11.0290 computing infrastructure

Humanist Discussion Group (humanist@kcl.ac.uk)
Wed, 24 Sep 1997 18:43:24 +0100 (BST)

Humanist Discussion Group, Vol. 11, No. 290.
Centre for Computing in the Humanities, King's College London

[1] From: Michael Kessler <mkessler@ceres.sfsu.edu> (81)
Subject: Re: infrastructure?

[2] From: Dan Price <dprice@union1.tui.edu> (25)
Subject: Clarification

[3] From: Willard McCarty <Willard.McCarty@kcl.ac.uk> (14)
Subject: clarifications

Date: Tue, 23 Sep 1997 15:42:25 -0800
From: Michael Kessler <mkessler@ceres.sfsu.edu>
Subject: Re: infrastructure?

On 23 Sep 97 at 21:30, Humanist Discussion Group wrote:

> --[2]------------------------------------------------------------------
> Date: Tue, 23 Sep 1997 08:48:36 +0100
> From: Willard McCarty <Willard.McCarty@kcl.ac.uk>
> Subject: distribution of infrastructure?
> This is a question for those within universities where specialised centres
> or units offering support for humanities computing exist alongside other
> units that share some of the same interests, e.g. computing centres of the
> older type. Where this happens, are there instances in which the former and
> the latter have been able to establish a cooperative arrangement that works
> well for all concerned, especially the students and academic staff? For
> those cases in which the relationship does not work well, what are the
> strategies for achieving a successful infrastructure?
> One might guess that the state toward which we are progressing is one in
> which a centralised service (a.k.a. the computing centre) handles the
> networking and e-mail services and discipline- or area-specific academic
> centres, as for humanities computing, take care of everything else. In other
> words, the former largely disappears from sight, like the water-works, while
> the latter handles direct, high-profile involvement with its non-technical
> relations on a collegial basis.
> Anyone who would like to offer examples and comments but who would prefer to
> remain anonymous please indicate this clearly in the submission. (Remember,
> no submission is published without your editor's intervention.) I think it
> would be very useful indeed to many of us to know which way the winds are
> blowing and, if necessary, to have battle with these winds. They are a
> strong and elusive but not unconquerable opponent.

As the LAN manager in the College of Humanities at San Francisco State
University, I might be able to provide some useful information.

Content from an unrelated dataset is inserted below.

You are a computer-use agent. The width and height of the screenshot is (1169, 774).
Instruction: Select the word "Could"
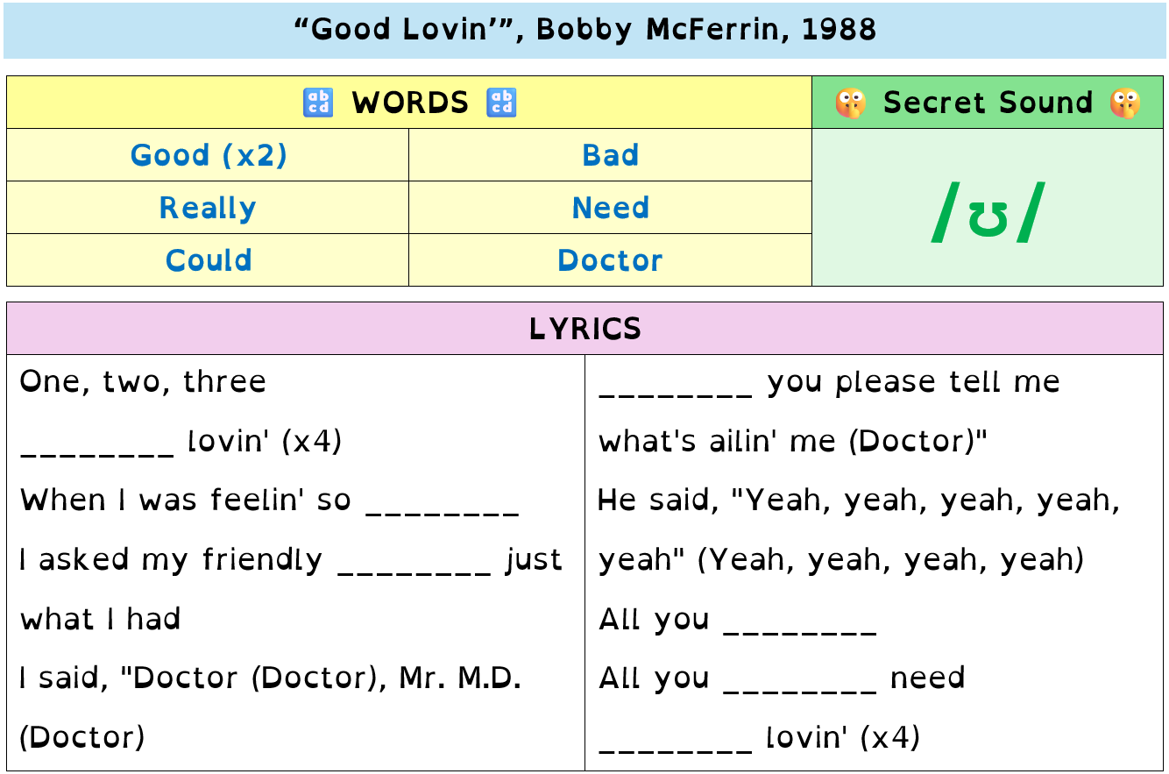[x=209, y=260]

As concerns e-mail, every member of the SFSU community has the right to an
e-mail account (henceforth called PINE) from the centralized system. The PINE
account is crucial because no one can get into the SFSU system from
a modem without giving an account name or password. This is before
connecting to the PINE account itself. However, the College of Humanities
runs a Novell network (most of the campus uses Windows NT), so that we have
available a local mail account (henceforth called Pegasus) that connects also
to the internet. Any new account automatically gets a Pegasus account on the
Novell system. Some opt to not receive Pegasus mail, others have the mail
forwarded automatically to their PINE account, still others have their PINE
mail automatically forwarded to Pegasus, and others simply do not pay any
attention to what mail system they have or where. The presumed division
between local and university-wide mail is a contentious issue, which is why
we are hardly using either mail system for messages intended for everyone in
the College of Humanities. But now there is talk of replacing paper memos
with e-mail within the College of Humanities. The problem is that about 25%
of those listed in our college directory do not have Pegasus mail, although
they might have a PINE account (theoretically every tenure-track faculty
member has a computer in her office, but some have asked that it be taken

The College of Humanities provides all the standard software and some
specialized software on its Novell network. Most of it is purchased by the
College on a licensed basis, but some of it comes via campus or system
licenses. Thus virus protection is purchased by Computing Services at San
Francisco State University on a licensed basis, while SPSS is available
through a license obtained by the California State University system. The
campus maintains open labs in various buildings, including a 24 hour lab in
the library, which provide access to the most common software, although there
is a definite bias toward Microsoft software. Those who are enamored of
Microsoft or absolutely want to be on the cutting edge of technology get the
latest and greatest (?) as soon as it comes out, others prefer to wait and
see what happens. The result is that some labs on campus use Office 97 while
we decided to wait because of the reported bugs in some of the applications;
backward compatility is a real problem. Since faculty rarely use computers
on campus except in their own offices, it makes sense to localize the service
that they require or simply demand. Similary, some CAI software and
specialized software should remain under the control of the local college and
schools, or even departments.

The College of Humanities purchases and maintains its own equipment. Only
the data closets contain equipment maintained and sometimes purchased by
Computing Services.

Hope this helps.

Michael Kessler voice (415) 338-1662
College of Humanities mailto:MKessler@ceres.sfsu.edu
San Francisco State University FAX (415) 338-7030
1600 Holloway Ave.
San Francisco, CA 94132

Date: Wed, 24 Sep 1997 14:58:40 +0100 (BST)
From: Dan Price <dprice@union1.tui.edu>
Subject: Clarification

Enjoyed your posting this AM re. the core areas of familiarity; and have two
further comments for clarification.

imaging (intro only) I am professing my ignorance on this one; not
quite sure what you mean--scanning or graphics presentation or what.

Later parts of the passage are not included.